### Excerpted passage
-- start --

The Church of the Good Shepherd

We are worshipping at 10:30am each Sunday morning. We use the 1928 Prayer Book in a traditional and orthodox Anglican worship of god. We meet at the American Legion Hall John D. Sudduth Post 72 next to the Warrenton Horse Arena on East Shirley Avenue in Warrenton, Virginia.

The Church of the Good Shepherd is very happy to be in a vibrant, growing community. The service of Holy Communion is observed at 10:30 a.m. each Sunday.
The Rev. Larry C. Morrison is the rector. He attended Princeton University in Princeton, New Jersy and Westminster Theological Seminary in Philadelphia with graduate work at General Theological Seminary in New York City and Princeton Theological Seminary in Princeton, New Jersey.
As members of the Anglican Orthodox Church, we are distinguished by strict adherence to Holy Scripture and its application in the practices of the Ancient Church of christ in Britian.

Our Reformation Anglican service is little changed from the services of the 1549 Book of Common Prayer about which Vol. VIII, The British Reformers, p. 271 states, “At this time (A.D. 1549) Archbishop Cranmer asserted before Parliament that in the Prayer Book which he asked might be authorized by that body for general use in the Church of England were the same prayers which had been in use in Britain for over fifteen hundred years… ‘I will by, god’s grace, defend not only the common prayers of the Church… to be more pure and according to god’s Word than any other that has been in use in England these thousand years…’ The same doctrine and usage is to be followed which was in the Church fifteen hundred years past, and we shall prove that the order of the Church set out at this present in this realm by an Act of Parliament is the same that was used in the Church fifteen hundred years past.”

Fifteen hundred years past take us back to A.D. 49, the very days of the early Church, and to the time of the Apostles themselves. We may say, then, that our Book of Common Prayer was in being in the days of the Apostles.

Much of our distinctiveness from other churches was hammered out during the English Reformation of the 16th century.

The English Reformation differed from those on the European mainland in that both Scripture and the Early church practices were kept as guide. …Scripture by itself was and is a sufficient guide to faith and practice. Anglicans took a more moderate approach, stating that the Church cannot teach anything as necessary to salvation which cannot be proved by Holy Scripture (see Article V, BCP). Devotion to saints was severely curtailed.

-- end --

### Extracted information
-- start --

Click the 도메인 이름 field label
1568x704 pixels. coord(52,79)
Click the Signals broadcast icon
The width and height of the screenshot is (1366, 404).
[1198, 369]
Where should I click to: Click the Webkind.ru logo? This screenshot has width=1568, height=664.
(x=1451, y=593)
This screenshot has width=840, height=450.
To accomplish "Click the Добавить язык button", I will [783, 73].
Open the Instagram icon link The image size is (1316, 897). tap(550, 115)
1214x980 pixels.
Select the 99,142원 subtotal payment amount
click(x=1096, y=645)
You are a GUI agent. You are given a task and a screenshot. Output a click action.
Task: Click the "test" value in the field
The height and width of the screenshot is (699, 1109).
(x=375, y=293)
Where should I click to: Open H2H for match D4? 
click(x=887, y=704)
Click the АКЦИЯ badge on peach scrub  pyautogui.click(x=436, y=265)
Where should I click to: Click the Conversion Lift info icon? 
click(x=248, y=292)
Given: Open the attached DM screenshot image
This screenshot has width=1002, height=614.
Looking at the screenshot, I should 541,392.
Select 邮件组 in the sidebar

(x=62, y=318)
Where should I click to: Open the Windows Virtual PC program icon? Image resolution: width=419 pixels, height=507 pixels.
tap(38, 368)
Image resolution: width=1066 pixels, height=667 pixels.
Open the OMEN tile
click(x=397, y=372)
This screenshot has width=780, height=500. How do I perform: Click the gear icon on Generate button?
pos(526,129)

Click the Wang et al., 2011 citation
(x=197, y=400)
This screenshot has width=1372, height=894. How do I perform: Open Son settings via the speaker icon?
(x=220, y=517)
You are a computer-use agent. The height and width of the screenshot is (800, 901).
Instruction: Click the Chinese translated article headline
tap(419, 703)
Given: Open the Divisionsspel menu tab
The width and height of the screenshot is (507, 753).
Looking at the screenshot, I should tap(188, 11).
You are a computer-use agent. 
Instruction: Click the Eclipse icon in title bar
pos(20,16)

-- end --

### Your tasks
a) What time does the Church of the Good Shepherd text give for its Sunday worship?
b) List every school where, according to the Church of the Good Shepherd text, the rector studied or did graduate work.

### Solution set
a) 10:30 a.m.

b)
- Princeton University
- Westminster Theological Seminary
- General Theological Seminary
- Princeton Theological Seminary